Medkimbugwe [at] HiPipo.com
The unavoidable truth must be told! If it was not for the support of music fans and other structures in the Ugandan music industry, Ugandan music stars would not be as successful as they are. As such, whereas it is not mandatory, it is just fair that music stars give back to fans and the industry in one way or another.
Hope this does not sound like am a jealous chap making unrealistic demands, but I’m just being sincere. This success should be a two way street. The fans, the DJs, the producers among so many others, must also realize the benefits of their work in line with helping a star shine.
Well, I know you can argue that their talent and hard work are responsible for their success; but that alone would not be enough without the guys who pay to attend concerts, radio and TV presenters, producers, song writers and Disc Jockeys, among so many other players in the industry.

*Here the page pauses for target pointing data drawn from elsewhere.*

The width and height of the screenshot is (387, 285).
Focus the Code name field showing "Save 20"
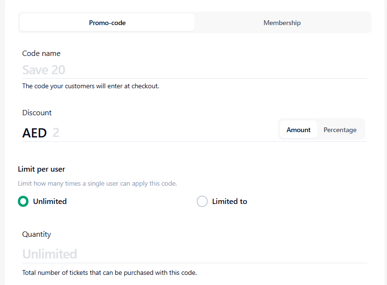[193, 70]
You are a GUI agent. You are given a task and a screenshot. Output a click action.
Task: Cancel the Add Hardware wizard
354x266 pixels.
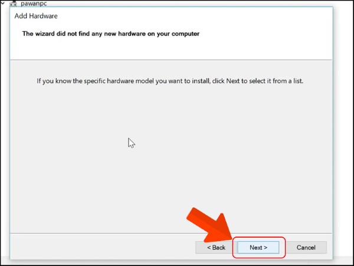click(x=306, y=248)
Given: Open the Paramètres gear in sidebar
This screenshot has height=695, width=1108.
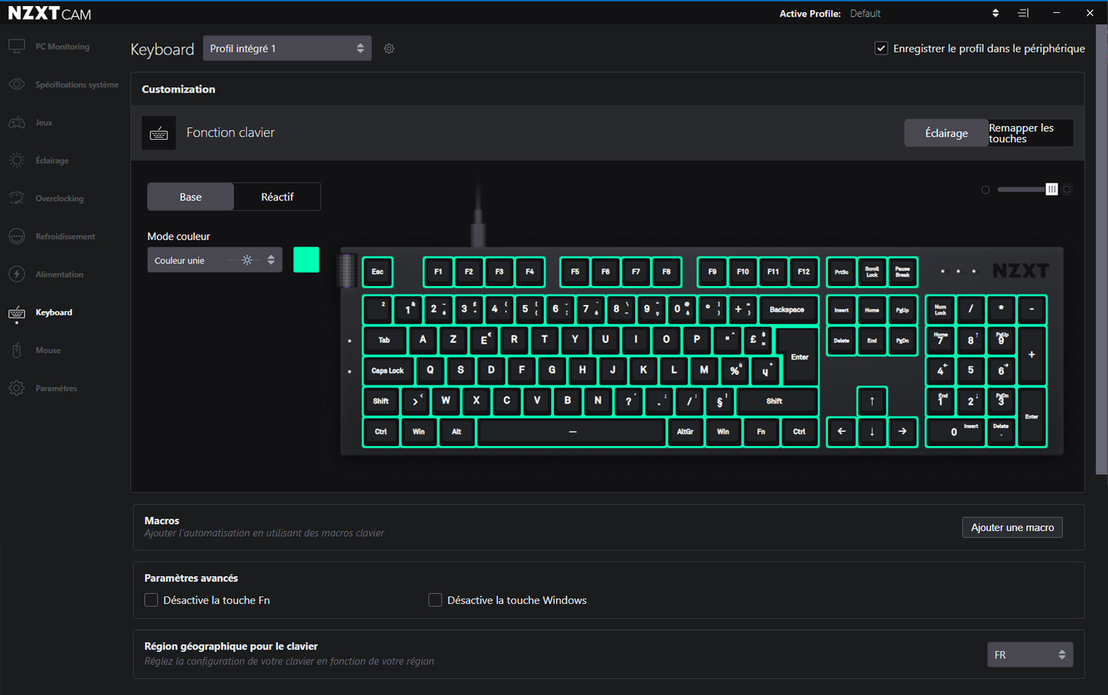Looking at the screenshot, I should coord(17,388).
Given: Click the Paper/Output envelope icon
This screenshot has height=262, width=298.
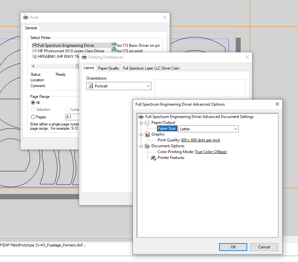Looking at the screenshot, I should click(147, 123).
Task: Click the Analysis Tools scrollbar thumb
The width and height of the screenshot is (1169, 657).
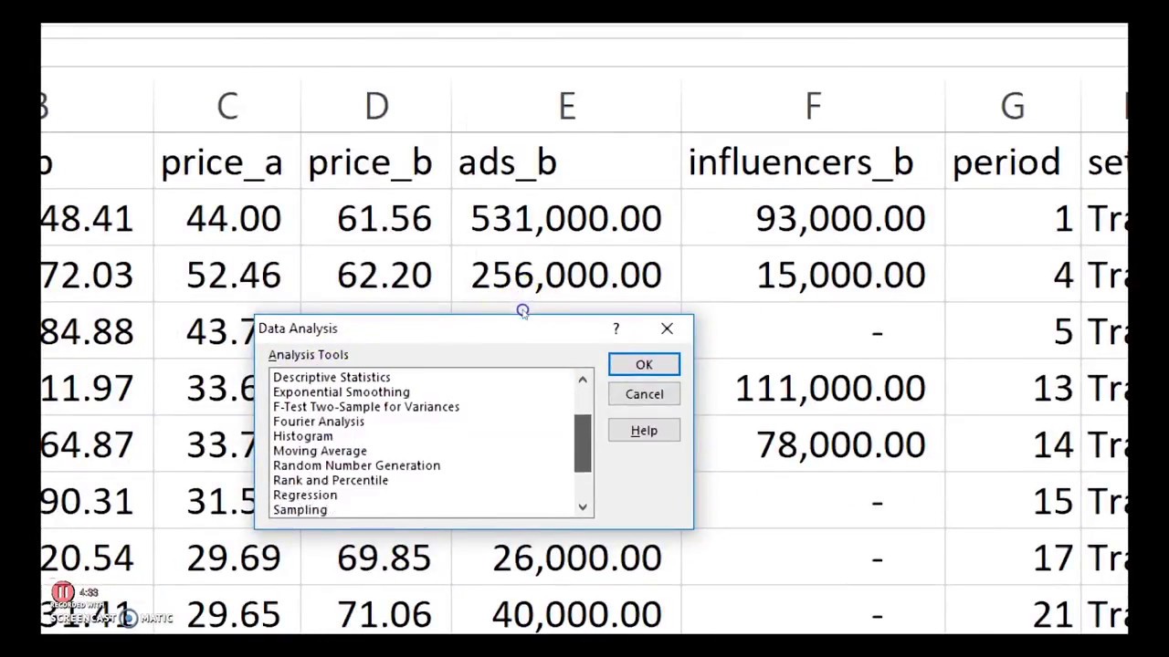Action: 583,443
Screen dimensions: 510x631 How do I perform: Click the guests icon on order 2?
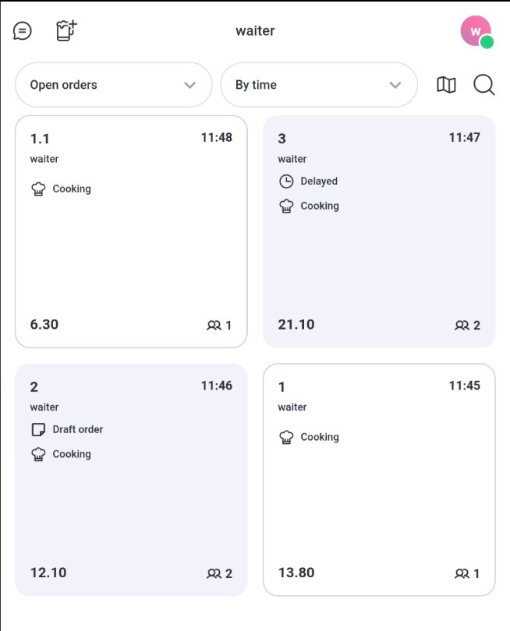click(x=214, y=573)
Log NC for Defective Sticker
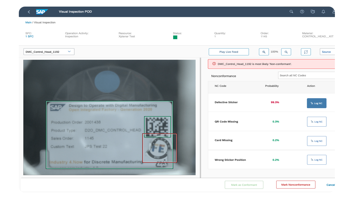 (x=316, y=103)
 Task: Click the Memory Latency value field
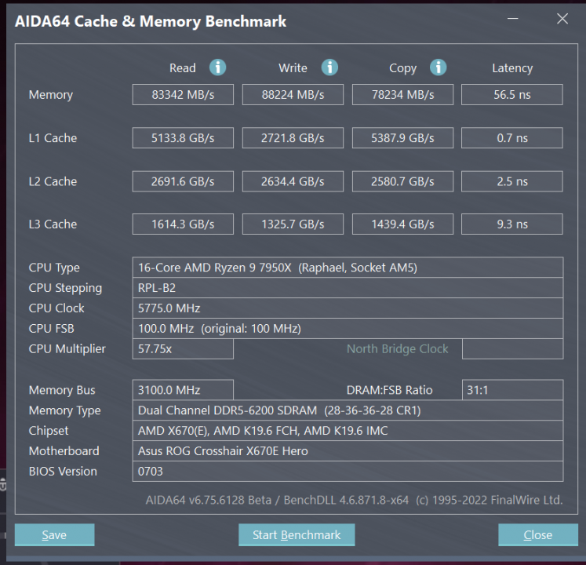pos(511,95)
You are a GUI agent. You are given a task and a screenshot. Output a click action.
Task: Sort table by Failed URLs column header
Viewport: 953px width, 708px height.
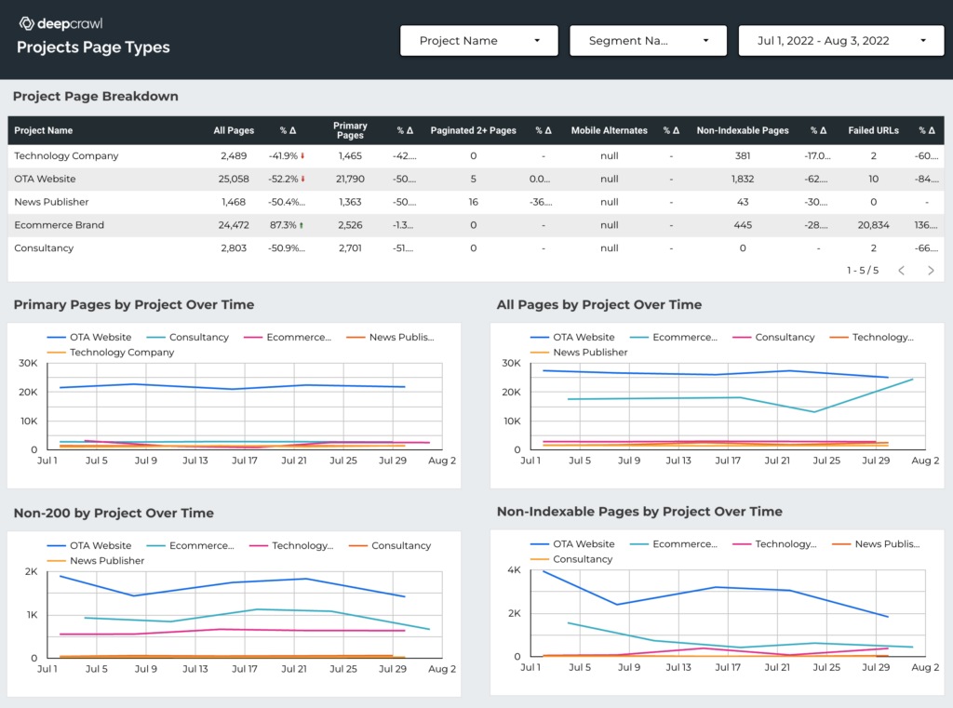(x=873, y=131)
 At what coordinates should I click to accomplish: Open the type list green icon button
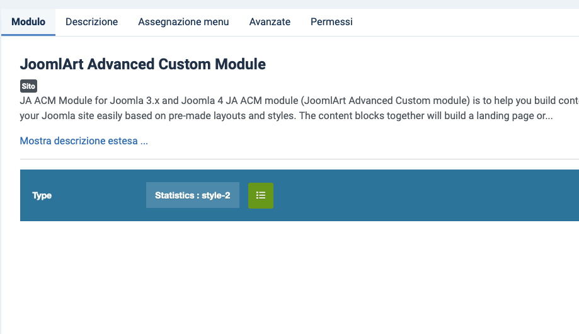coord(261,195)

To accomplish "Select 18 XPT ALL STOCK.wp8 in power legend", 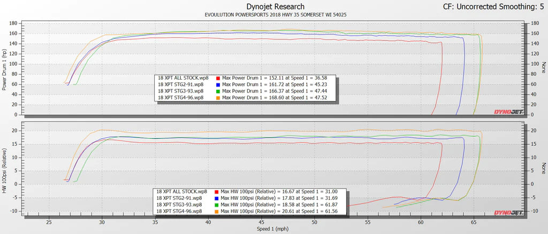I will coord(183,77).
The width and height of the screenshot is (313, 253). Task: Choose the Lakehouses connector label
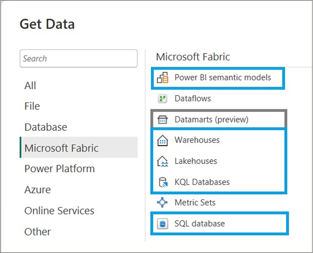click(196, 161)
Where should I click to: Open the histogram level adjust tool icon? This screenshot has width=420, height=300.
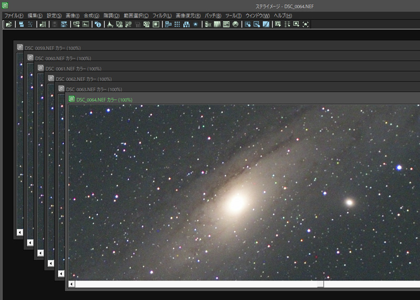coord(110,24)
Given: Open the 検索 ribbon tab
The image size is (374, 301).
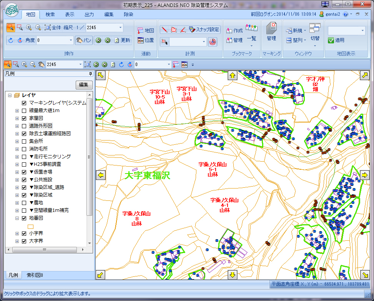Looking at the screenshot, I should [x=50, y=15].
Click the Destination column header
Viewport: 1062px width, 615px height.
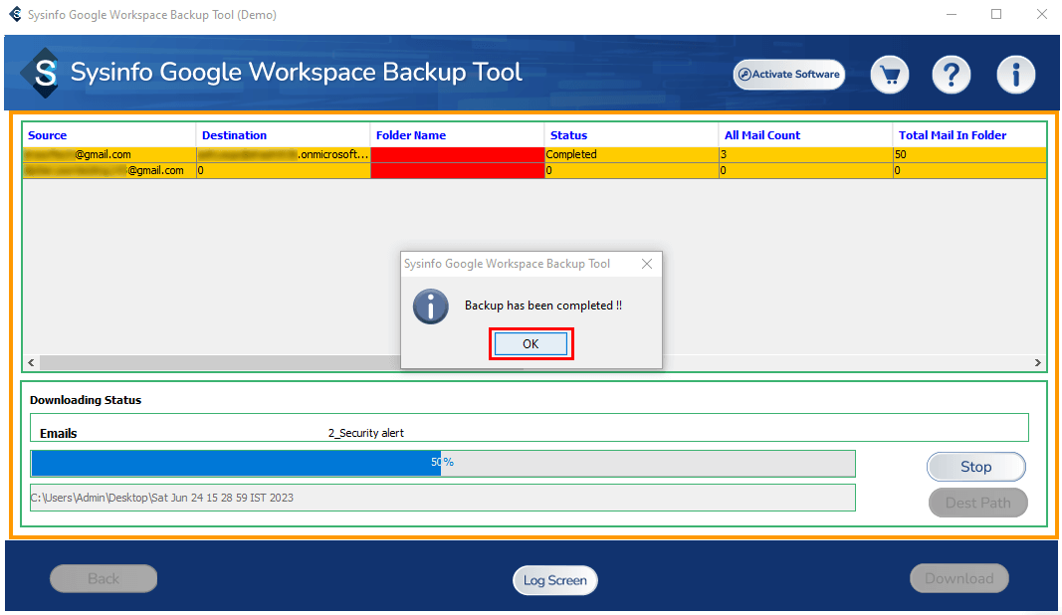click(x=234, y=135)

As such, musicians can give back in terms of charity as well as helping develop sustainable structures in the industry. They must play a tangible role in ensuring the sustainability and continued growth of this industry, so that others after them can also reap from it.
Technically speaking, they must mentor younger musicians, organize workshops through which aspiring stars can receive training of different natures in the art of music; as well as investing in such things as studios, DJ academies, music schools among so many others.
They must also run countrywide campaigns, aimed at searching for and grooming new talent. That’s the least they can do for an industry that has supported them for all these years; an industry that has built them mansions, bought them monster wheels and helped them attain a fabulous life.
They must also get thickly involved in charity and helping the disadvantaged people in our society. This is not just part of showbiz, but goes a long way in showing a musician’s maturity and sense of gratitude to the very society that made him or her.
However, like I earlier said, this is not compulsory. Every musician has the liberty to decide whether or not they want to get involved; but at the end of the day, the world is watching very closely.